* Required action *
Run through the records and show each line that includes the string "computer".

* Collected data entries *

——————

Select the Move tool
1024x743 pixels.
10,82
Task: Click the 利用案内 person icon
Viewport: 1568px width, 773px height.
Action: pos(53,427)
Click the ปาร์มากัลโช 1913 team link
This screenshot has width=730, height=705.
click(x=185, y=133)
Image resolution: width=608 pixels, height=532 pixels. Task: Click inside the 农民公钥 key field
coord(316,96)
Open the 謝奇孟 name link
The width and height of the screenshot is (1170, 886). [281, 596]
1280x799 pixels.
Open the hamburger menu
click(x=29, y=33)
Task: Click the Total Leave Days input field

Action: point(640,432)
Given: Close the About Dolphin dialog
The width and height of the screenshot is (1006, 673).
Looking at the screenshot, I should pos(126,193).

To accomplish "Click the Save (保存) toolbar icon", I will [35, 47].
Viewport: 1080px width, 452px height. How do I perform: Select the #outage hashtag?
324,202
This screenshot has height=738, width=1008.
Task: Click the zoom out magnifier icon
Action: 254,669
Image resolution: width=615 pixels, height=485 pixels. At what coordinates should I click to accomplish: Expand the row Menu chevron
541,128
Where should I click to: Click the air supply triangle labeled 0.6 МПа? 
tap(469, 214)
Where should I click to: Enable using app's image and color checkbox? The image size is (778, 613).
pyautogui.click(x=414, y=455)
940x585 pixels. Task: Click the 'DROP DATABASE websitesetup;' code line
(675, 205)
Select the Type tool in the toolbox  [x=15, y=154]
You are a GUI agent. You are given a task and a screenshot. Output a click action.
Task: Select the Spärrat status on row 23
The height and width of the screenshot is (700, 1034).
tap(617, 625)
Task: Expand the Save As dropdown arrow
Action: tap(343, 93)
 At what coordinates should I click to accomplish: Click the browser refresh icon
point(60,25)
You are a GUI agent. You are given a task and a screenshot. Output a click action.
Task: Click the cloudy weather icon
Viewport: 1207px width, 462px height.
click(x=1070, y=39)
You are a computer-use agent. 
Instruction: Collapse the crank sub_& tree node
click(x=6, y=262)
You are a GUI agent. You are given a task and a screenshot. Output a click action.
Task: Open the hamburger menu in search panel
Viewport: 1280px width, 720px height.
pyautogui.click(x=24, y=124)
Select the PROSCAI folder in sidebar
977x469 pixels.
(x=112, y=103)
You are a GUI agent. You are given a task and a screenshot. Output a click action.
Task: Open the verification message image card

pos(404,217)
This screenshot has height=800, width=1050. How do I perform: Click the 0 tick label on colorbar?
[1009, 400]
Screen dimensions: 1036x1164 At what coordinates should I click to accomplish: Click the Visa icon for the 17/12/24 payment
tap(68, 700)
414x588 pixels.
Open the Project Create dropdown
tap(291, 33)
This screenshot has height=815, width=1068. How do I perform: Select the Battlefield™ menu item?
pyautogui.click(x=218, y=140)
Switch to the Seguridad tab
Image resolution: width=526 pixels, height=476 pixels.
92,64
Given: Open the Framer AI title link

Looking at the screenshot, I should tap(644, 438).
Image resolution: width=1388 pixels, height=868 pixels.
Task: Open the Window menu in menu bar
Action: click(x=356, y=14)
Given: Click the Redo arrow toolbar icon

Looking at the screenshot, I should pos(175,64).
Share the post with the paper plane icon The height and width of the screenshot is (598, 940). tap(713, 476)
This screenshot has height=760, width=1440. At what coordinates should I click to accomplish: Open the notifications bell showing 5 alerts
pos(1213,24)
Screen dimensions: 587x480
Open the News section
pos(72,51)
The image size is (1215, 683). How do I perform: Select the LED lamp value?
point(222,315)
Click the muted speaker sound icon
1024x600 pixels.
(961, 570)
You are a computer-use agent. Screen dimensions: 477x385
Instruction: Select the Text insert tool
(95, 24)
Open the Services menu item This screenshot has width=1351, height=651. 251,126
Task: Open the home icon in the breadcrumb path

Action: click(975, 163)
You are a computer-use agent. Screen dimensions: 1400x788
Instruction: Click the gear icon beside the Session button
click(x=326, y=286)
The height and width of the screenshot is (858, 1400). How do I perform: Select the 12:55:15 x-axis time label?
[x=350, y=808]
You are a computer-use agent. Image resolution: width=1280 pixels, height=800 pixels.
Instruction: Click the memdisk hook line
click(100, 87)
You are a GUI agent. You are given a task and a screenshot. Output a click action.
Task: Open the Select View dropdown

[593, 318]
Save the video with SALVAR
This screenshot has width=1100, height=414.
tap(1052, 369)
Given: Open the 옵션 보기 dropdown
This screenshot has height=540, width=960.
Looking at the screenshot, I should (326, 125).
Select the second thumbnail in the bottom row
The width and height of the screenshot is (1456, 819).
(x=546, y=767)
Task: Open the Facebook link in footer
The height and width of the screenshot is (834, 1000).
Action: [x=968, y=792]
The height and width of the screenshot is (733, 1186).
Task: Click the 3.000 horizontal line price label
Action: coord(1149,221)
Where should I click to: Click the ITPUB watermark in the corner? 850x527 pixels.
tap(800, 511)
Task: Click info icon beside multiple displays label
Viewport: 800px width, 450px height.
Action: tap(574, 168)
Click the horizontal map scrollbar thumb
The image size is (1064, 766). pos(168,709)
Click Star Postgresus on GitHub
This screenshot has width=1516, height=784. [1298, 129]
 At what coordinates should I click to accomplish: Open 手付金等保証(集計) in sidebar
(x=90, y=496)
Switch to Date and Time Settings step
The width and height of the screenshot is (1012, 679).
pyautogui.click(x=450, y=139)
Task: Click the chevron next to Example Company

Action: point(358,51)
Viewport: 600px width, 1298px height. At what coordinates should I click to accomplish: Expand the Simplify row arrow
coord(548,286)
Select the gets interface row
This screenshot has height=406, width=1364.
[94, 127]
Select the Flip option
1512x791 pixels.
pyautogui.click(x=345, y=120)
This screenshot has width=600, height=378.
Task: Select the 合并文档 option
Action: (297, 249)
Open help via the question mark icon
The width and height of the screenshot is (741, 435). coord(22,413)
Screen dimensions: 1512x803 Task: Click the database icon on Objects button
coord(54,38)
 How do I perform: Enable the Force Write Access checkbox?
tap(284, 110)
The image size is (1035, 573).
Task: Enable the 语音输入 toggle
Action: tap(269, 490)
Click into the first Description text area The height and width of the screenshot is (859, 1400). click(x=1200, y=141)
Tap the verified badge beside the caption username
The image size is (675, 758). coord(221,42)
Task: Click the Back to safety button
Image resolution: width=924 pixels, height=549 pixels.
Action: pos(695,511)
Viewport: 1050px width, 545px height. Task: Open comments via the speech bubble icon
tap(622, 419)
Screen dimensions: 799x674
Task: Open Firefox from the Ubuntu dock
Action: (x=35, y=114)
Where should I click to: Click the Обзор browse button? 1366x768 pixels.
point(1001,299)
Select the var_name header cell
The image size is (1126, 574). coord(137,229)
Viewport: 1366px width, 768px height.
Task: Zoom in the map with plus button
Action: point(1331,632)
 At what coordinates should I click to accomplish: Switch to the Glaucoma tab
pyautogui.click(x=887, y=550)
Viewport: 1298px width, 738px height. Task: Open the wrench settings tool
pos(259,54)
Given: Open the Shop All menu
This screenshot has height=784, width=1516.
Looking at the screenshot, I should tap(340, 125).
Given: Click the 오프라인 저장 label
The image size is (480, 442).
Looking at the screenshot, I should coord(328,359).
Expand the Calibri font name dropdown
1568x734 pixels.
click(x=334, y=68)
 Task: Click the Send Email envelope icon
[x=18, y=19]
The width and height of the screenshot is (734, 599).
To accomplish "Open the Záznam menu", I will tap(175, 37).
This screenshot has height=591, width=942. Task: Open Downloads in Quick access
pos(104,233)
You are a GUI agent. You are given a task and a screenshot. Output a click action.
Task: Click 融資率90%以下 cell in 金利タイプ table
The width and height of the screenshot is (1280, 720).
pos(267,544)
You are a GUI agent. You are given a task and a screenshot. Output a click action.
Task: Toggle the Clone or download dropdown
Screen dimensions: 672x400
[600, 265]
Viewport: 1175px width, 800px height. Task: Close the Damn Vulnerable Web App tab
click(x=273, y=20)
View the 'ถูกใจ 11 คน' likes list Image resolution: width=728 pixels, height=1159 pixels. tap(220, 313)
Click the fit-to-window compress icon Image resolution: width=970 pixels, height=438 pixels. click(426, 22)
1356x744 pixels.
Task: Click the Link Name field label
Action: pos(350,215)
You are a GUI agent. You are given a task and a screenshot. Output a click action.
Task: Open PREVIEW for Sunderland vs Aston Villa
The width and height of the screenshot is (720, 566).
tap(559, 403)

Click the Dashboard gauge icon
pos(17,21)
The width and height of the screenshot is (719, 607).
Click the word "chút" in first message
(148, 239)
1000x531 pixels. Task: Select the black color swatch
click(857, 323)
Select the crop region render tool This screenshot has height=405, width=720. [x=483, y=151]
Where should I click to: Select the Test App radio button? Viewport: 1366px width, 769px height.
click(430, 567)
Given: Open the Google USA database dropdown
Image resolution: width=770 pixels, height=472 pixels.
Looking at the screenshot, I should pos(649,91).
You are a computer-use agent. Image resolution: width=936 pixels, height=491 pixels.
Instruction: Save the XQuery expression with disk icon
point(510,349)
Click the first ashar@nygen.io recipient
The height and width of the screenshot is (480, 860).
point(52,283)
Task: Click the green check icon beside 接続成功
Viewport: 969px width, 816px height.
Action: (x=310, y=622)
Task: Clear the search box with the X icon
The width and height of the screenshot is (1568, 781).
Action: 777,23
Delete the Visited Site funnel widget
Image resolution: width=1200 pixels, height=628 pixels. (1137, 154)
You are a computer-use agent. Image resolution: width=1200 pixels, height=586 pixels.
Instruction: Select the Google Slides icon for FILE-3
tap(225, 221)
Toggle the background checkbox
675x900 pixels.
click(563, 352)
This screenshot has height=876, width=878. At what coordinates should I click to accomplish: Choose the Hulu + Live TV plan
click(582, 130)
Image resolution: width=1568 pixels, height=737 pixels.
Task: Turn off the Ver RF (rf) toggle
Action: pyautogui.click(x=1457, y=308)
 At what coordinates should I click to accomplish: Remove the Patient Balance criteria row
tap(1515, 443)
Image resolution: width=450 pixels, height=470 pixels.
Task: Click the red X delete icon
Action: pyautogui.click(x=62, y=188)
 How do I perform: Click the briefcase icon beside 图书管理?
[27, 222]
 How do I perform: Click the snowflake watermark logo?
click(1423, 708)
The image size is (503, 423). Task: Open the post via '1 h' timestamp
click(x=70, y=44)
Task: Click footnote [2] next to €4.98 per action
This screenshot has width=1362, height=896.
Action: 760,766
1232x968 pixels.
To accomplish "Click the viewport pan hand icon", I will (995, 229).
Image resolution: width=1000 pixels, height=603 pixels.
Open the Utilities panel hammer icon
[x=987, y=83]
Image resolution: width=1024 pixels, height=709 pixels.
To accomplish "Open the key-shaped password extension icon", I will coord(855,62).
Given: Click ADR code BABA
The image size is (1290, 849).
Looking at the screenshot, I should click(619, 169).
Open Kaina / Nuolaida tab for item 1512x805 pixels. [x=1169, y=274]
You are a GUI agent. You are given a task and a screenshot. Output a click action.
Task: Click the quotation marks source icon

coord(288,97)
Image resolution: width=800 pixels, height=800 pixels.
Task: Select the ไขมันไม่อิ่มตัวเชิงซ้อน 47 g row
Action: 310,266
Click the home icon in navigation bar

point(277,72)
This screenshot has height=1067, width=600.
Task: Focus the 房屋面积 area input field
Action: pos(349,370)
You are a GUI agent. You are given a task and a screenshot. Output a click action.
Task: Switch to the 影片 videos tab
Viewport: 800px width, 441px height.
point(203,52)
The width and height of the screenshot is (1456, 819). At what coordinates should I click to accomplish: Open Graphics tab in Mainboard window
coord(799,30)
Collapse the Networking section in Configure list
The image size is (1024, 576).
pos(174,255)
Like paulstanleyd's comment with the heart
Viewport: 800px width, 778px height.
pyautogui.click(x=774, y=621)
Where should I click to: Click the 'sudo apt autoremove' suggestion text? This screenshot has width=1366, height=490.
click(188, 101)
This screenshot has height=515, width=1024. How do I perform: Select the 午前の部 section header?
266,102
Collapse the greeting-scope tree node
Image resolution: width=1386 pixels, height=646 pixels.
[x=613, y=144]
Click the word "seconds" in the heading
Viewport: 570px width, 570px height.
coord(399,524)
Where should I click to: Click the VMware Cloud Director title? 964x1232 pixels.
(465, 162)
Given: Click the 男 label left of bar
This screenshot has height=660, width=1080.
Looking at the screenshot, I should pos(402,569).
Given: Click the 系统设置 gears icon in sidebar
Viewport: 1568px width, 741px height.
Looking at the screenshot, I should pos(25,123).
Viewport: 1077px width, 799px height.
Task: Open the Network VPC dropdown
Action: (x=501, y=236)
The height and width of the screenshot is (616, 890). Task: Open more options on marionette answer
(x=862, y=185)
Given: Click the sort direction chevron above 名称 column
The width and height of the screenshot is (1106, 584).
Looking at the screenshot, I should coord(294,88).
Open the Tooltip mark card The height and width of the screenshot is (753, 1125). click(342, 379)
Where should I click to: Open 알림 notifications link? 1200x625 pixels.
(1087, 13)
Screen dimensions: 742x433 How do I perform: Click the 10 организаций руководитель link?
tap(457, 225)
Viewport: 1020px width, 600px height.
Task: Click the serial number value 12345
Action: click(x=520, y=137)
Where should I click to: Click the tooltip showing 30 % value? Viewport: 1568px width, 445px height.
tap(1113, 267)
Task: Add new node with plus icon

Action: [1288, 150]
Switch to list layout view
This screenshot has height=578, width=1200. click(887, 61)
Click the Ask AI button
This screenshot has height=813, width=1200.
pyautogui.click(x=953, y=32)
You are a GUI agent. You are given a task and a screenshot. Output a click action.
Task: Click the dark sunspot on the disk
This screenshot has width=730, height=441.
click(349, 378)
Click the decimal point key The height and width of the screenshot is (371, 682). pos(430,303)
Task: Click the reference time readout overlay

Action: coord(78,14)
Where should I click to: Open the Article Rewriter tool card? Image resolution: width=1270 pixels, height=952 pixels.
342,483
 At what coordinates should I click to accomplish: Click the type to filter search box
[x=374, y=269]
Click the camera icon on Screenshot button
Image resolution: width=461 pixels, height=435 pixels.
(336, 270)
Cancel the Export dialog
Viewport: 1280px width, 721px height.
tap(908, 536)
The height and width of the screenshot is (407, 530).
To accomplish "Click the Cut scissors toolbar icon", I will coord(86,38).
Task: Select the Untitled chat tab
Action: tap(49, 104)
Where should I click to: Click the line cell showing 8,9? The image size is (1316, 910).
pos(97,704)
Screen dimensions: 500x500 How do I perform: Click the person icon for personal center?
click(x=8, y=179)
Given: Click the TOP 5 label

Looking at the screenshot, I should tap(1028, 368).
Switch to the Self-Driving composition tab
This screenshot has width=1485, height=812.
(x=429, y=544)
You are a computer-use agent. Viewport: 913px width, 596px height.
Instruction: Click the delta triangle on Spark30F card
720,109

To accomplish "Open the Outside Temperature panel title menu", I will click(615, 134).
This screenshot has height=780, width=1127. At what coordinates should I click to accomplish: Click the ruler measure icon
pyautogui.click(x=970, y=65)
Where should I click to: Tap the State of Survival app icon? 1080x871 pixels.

——————

* Finished task *
You are a computer-use agent. 
You are a computer-use agent. Screen dimensions: 477x385
You are a computer-use agent. Screen dimensions: 1400x788
You are a computer-use agent. Image resolution: width=1280 pixels, height=800 pixels.
You are a computer-use agent. Image resolution: width=936 pixels, height=491 pixels.
You are a computer-use agent. Image resolution: width=1200 pixels, height=586 pixels.
You are a computer-use agent. Viewport: 913px width, 596px height.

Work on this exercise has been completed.